What if you could experience a situation before it actually happened?
You can!! Your brain can make this happen and aid your ability to perform and achieve at your very best.
Athletes, speakers, actors, performers, and average people like you and I have learned to use the power of visualization to reach their goals.
Jerry West, a former NBA all-star who was known for making clutch baskets at the last second was asked why he was so good at it. He explained that he had practice making shots at the buzzer thousands of times. Other great athletes like Michael Jordan, Larry Bird, and Tiger Woods have talked about the power of visualization in their routines.
Famous golfer, Jack Nicklaus said: “I never hit a shot, not even in practice, without having a very sharp in-focus picture of it in my head.”
It’s not just athletes who can benefit from the practice of visualization. Anyone can increase work performance, increase confidence, boost motivation, and improve ability in just about any skill. Giving better presentations, stopping a habit, exercise effectiveness, eating less, and even sleep quality can be aided by implementing visualization in your life.

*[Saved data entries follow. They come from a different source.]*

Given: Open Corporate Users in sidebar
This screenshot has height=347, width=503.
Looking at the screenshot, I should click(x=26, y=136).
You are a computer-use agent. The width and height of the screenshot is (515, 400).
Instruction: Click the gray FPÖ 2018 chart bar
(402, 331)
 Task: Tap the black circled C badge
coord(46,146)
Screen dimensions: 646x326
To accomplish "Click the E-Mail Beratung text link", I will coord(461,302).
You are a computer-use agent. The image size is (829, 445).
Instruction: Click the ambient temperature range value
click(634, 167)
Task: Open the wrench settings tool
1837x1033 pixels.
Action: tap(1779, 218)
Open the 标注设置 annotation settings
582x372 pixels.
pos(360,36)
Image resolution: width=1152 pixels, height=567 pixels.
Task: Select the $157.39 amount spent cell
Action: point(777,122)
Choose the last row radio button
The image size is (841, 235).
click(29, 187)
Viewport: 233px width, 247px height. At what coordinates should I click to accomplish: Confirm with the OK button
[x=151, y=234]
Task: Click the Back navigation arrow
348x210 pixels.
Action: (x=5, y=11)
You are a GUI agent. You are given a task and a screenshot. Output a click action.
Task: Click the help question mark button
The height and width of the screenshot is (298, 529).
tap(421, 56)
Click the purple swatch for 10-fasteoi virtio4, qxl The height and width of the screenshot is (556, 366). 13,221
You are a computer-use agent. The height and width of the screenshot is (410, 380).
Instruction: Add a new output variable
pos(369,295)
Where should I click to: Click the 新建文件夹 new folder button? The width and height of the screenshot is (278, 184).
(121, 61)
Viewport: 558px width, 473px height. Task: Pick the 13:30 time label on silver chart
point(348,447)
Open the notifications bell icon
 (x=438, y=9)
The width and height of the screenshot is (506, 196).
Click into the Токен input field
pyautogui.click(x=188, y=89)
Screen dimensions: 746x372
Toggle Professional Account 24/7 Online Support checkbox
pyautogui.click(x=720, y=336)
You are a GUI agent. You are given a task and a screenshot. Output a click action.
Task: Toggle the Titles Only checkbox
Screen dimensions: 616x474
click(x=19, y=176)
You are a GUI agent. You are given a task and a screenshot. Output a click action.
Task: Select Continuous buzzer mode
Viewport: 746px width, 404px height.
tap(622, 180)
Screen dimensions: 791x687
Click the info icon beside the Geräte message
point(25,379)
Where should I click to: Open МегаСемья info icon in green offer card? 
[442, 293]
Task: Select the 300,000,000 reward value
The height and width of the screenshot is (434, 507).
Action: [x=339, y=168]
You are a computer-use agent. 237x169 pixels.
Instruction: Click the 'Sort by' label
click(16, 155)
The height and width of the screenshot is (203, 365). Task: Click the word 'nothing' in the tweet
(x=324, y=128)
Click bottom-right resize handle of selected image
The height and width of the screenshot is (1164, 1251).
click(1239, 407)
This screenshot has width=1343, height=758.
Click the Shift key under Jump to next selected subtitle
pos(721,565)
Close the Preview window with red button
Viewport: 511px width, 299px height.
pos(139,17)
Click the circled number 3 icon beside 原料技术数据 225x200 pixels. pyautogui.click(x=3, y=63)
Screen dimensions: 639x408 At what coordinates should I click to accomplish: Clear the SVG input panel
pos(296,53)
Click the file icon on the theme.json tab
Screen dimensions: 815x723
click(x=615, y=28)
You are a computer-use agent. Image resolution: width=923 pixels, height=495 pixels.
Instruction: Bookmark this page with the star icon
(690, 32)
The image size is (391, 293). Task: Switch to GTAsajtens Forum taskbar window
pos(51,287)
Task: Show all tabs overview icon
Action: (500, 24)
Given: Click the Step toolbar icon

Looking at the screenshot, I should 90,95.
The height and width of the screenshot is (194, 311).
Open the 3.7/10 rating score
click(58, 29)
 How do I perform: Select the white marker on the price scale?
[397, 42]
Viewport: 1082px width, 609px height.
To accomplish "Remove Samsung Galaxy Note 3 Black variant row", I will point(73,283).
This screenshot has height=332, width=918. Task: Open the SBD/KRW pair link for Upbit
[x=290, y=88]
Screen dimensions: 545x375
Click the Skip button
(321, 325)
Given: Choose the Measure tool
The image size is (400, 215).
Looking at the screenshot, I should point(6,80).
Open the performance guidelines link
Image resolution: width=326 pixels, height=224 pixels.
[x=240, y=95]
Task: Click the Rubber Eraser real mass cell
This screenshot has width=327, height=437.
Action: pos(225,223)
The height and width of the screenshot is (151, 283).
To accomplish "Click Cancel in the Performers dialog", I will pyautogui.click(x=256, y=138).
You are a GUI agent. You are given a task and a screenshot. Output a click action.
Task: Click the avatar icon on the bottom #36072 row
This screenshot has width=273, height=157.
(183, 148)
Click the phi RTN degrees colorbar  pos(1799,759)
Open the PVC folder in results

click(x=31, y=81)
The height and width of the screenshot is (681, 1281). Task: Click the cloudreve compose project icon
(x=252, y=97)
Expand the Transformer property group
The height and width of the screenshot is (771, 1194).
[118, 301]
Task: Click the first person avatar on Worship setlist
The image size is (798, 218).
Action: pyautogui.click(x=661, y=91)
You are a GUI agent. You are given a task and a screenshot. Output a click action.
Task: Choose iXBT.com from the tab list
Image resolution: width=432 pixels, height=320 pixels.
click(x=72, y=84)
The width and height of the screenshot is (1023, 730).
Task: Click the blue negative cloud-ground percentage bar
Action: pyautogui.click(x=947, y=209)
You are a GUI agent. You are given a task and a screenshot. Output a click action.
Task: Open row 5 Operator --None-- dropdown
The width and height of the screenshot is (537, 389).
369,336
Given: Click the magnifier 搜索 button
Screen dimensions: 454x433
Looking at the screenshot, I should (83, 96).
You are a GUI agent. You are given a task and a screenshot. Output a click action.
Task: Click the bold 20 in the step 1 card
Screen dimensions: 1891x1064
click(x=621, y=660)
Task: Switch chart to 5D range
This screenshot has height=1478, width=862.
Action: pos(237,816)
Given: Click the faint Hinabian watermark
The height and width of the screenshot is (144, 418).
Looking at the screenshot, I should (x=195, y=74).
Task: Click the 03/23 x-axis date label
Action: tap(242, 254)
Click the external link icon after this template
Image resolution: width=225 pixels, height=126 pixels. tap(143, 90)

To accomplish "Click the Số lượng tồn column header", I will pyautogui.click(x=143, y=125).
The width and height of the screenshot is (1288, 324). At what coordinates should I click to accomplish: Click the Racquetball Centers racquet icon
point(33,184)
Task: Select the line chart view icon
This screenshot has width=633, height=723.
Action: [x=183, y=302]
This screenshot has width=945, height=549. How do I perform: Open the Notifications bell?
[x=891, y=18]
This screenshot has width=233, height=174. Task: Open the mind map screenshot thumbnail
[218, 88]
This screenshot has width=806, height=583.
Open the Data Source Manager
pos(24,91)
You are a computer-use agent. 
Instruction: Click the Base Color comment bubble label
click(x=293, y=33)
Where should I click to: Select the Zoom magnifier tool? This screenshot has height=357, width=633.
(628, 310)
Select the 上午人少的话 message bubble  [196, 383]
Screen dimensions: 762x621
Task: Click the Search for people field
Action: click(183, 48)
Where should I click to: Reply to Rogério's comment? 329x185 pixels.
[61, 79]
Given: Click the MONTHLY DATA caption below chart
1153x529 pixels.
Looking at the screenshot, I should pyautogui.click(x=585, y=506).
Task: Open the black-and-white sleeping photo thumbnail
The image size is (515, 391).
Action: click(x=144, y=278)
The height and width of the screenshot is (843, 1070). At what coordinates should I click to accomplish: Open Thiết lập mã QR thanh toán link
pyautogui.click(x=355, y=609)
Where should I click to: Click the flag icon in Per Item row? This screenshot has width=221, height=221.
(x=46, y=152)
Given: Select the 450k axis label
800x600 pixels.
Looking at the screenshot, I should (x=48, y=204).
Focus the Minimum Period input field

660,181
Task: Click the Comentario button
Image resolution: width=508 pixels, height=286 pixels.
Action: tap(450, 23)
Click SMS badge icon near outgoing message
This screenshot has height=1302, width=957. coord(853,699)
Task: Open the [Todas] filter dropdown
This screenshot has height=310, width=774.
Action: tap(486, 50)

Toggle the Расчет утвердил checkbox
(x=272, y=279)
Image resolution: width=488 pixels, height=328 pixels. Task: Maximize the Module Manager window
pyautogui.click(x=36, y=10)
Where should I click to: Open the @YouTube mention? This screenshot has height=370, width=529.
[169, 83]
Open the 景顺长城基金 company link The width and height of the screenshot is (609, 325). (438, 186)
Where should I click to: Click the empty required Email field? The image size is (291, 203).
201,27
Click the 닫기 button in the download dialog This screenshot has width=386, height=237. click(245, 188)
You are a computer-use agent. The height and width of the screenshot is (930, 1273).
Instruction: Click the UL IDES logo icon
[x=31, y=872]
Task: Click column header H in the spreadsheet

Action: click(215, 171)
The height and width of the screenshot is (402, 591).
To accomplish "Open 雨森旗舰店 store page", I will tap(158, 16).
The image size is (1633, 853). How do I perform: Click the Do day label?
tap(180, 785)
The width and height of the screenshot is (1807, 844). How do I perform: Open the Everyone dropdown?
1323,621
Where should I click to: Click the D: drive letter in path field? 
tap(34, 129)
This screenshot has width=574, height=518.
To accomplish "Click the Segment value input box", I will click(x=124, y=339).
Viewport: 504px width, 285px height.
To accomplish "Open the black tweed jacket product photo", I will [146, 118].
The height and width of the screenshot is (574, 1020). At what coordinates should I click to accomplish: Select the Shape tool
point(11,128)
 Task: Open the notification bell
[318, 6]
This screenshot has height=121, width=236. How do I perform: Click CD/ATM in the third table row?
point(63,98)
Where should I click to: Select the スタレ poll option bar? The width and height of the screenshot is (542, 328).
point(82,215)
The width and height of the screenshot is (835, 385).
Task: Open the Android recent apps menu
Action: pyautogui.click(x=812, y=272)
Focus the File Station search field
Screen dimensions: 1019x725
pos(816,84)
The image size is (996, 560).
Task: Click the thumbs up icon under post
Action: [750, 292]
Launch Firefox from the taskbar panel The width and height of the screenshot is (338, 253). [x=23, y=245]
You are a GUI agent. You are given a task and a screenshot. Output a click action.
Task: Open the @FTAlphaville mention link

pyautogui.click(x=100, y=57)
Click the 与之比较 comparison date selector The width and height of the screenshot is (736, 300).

Visualization works because the process of creating images in your mind simulates the experience as if it were actually happening. Visualization is a way to mentally rehearse a scenario. Brain scan research actually shows your brain increasing neural activity or “lighting up” in the same areas that increase when the activity is actually happening. Studies show this process of mental imagery increases motor control, focus, planning, and memory.
I learned to use visualization when I played baseball in high school. Visualization helped me to better identify different types of pitches. I learned this technique at a time when I was struggling to hit the ball well as a natural right-handed batter. I used visualization to learn quickly how to bat left-handed and within just a couple of months began hitting the ball better left-handed than right handed in games. It helped me bust through a hitting slump and hit from both sides of the plate.
Baseball was more than 20 years ago, but now I often use this technique before giving a presentation. I use it by closing my eyes, visualize the room I am speaking in and the participants in the audience. I visualize myself giving the presentation with confidence, while the audience is smiling and highly engaged.
The technique of visualization only takes a minute and I do it just before I present. I will often spend time the morning or day before the presentation thinking through the whole speech with my eyes closed and visualize the physical actions I plan to use throughout the presentation.
It’s easy and the more you do it, the more you will learn to utilize it to your advantage.
Here are 5 steps to harness the power of visualization.
1. Know your goal and the behaviors that will help you reach it. Before you can visualize effectively, you have to determine the behaviors you will rehearse mentally.
2. Visualize the setting before you visualize the action. Create a mental picture of your surroundings and how you will interact with it.
3. Visualize the action with success. Think about what it looks like to be the best in the world at what you are doing. Then visualize yourself being the best in the world doing it.
4. Use first-person and third-person points of view. Visualize as if you are seeing through your eyes. Then visualize again as if you were seeing yourself through the eyes of another person watching you.
5. Visualize the impact. Visualize how others respond. Visualize people reacting well and congratulating you on your performance or achievement.
We’ve all been told about the power of our brain. This is one technique you can use to tap into that power.
How have you used visualization successfully in your life?